- Opening Delimiter -
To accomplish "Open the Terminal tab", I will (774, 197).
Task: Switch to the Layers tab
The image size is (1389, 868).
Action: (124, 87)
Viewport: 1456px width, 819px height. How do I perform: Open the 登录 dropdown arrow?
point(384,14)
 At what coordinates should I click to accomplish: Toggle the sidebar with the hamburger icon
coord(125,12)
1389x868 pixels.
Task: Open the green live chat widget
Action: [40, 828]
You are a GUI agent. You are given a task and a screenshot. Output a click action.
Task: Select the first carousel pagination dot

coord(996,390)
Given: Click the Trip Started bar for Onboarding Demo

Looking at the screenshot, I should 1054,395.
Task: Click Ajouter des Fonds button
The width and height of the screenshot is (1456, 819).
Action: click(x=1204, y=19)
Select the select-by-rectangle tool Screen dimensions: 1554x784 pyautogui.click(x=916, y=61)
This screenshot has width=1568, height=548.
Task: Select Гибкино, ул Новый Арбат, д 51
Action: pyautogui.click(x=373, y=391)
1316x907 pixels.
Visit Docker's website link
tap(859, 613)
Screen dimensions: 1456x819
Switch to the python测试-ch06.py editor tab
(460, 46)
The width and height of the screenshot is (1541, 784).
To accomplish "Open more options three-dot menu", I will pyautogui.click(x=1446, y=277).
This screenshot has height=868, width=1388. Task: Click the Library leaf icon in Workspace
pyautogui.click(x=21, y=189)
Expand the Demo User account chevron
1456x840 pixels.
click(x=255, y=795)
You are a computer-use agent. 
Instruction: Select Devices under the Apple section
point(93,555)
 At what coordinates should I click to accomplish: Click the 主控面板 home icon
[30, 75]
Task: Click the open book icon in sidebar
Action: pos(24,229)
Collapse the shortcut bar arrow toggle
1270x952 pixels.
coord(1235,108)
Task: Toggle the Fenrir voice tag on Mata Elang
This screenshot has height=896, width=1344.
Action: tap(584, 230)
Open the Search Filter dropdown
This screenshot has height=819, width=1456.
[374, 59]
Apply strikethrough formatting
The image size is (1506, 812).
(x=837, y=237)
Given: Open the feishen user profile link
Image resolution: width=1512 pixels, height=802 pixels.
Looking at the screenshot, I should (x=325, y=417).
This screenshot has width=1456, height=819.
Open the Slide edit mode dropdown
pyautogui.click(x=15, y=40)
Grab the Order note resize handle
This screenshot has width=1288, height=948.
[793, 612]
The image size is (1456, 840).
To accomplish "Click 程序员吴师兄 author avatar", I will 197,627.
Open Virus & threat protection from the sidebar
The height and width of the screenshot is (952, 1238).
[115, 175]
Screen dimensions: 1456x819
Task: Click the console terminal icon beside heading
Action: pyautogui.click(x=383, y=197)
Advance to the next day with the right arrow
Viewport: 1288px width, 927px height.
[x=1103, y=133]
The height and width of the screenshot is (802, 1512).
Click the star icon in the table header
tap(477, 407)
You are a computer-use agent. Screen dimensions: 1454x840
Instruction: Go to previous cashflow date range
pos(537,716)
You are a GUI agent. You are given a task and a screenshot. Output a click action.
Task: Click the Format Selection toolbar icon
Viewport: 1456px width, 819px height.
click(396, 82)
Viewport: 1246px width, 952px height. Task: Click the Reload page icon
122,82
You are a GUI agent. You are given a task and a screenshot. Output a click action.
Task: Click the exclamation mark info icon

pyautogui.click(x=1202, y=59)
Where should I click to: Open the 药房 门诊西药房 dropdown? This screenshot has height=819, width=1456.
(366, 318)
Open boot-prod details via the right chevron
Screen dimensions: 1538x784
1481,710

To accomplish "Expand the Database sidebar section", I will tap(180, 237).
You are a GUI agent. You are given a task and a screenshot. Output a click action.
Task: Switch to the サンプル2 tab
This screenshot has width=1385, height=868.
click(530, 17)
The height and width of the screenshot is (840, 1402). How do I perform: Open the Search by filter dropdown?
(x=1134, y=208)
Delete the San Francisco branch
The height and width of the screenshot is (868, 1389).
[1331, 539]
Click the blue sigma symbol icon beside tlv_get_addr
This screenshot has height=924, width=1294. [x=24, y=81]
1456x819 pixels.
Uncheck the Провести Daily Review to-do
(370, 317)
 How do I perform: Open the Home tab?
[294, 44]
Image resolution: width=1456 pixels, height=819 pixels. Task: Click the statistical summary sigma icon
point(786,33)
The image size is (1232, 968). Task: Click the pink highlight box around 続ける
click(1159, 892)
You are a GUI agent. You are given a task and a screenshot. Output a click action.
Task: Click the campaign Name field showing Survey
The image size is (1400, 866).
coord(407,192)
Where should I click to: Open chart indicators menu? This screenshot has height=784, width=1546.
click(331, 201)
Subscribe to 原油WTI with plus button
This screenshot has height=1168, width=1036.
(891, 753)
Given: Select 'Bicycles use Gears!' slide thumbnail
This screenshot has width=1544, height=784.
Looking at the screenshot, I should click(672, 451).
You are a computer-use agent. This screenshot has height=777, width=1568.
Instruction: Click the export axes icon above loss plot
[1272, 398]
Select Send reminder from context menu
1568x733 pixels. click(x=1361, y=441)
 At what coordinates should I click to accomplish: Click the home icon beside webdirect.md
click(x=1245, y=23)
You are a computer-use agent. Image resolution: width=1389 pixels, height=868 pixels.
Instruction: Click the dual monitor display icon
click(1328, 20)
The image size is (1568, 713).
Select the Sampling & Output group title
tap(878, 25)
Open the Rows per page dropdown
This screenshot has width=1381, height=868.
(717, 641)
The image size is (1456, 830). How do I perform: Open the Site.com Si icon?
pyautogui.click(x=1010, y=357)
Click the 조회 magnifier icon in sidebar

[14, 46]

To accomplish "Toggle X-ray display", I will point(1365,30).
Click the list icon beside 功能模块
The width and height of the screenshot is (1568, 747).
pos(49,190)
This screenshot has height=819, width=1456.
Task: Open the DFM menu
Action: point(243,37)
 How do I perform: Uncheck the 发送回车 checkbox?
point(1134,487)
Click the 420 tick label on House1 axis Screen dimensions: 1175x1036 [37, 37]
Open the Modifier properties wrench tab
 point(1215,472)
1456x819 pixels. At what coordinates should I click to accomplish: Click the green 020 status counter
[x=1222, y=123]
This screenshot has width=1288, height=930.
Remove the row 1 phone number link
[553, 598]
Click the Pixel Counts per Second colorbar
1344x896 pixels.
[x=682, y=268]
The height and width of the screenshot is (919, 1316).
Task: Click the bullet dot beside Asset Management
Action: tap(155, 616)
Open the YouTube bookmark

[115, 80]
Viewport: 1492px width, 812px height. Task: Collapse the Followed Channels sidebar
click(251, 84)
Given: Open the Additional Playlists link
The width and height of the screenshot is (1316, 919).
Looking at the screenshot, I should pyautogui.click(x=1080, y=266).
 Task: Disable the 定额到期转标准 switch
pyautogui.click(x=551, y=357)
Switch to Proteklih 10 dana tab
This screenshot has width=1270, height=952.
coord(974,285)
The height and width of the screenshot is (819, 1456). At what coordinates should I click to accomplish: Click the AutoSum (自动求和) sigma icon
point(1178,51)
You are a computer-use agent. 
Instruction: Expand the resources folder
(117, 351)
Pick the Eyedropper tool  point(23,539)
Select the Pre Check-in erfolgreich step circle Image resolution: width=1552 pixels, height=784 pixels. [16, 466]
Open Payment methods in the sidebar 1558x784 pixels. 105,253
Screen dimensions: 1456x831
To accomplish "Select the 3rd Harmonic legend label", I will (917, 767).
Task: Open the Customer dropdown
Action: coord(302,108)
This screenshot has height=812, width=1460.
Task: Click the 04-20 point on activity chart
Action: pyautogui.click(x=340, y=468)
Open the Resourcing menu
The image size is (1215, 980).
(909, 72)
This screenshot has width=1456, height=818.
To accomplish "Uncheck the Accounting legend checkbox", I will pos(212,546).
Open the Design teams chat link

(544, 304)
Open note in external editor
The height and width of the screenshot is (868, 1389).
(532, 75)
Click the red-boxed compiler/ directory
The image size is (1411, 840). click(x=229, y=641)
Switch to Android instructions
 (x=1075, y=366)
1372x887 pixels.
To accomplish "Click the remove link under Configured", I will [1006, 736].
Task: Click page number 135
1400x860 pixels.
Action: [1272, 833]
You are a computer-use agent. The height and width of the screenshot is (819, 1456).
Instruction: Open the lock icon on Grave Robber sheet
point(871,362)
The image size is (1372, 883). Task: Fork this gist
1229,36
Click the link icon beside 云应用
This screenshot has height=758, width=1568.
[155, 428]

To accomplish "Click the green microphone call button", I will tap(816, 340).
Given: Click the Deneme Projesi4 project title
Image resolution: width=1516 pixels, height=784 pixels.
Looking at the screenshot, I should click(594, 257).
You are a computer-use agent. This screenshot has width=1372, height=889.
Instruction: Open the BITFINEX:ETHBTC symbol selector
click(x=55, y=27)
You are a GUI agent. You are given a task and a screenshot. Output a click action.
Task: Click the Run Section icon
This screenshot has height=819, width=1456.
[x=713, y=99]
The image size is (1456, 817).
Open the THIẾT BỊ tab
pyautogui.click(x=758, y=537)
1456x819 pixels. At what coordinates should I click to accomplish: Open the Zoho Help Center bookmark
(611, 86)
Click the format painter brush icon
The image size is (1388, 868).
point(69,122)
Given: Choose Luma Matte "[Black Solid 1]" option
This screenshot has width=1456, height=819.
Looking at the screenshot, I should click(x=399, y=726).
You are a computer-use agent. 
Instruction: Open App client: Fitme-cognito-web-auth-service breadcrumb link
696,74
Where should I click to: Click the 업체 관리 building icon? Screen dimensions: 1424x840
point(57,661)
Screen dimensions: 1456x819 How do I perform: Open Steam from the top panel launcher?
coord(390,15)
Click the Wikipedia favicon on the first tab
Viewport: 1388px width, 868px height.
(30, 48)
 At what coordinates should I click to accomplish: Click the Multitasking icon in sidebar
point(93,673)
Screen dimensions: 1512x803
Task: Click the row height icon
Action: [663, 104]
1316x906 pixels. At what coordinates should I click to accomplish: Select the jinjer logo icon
- Closing Delimiter -
AIM OF THE EXERCISE:
Print, from the entries above, the line with "Open the Modifier properties wrench tab", the line with "Click the Pixel Counts per Second colorbar" and all lines between them, exactly and with nothing else.

RESPONSE TO THIS EXERCISE:
Open the Modifier properties wrench tab
 point(1215,472)
1456x819 pixels. At what coordinates should I click to accomplish: Click the green 020 status counter
[x=1222, y=123]
This screenshot has width=1288, height=930.
Remove the row 1 phone number link
[553, 598]
Click the Pixel Counts per Second colorbar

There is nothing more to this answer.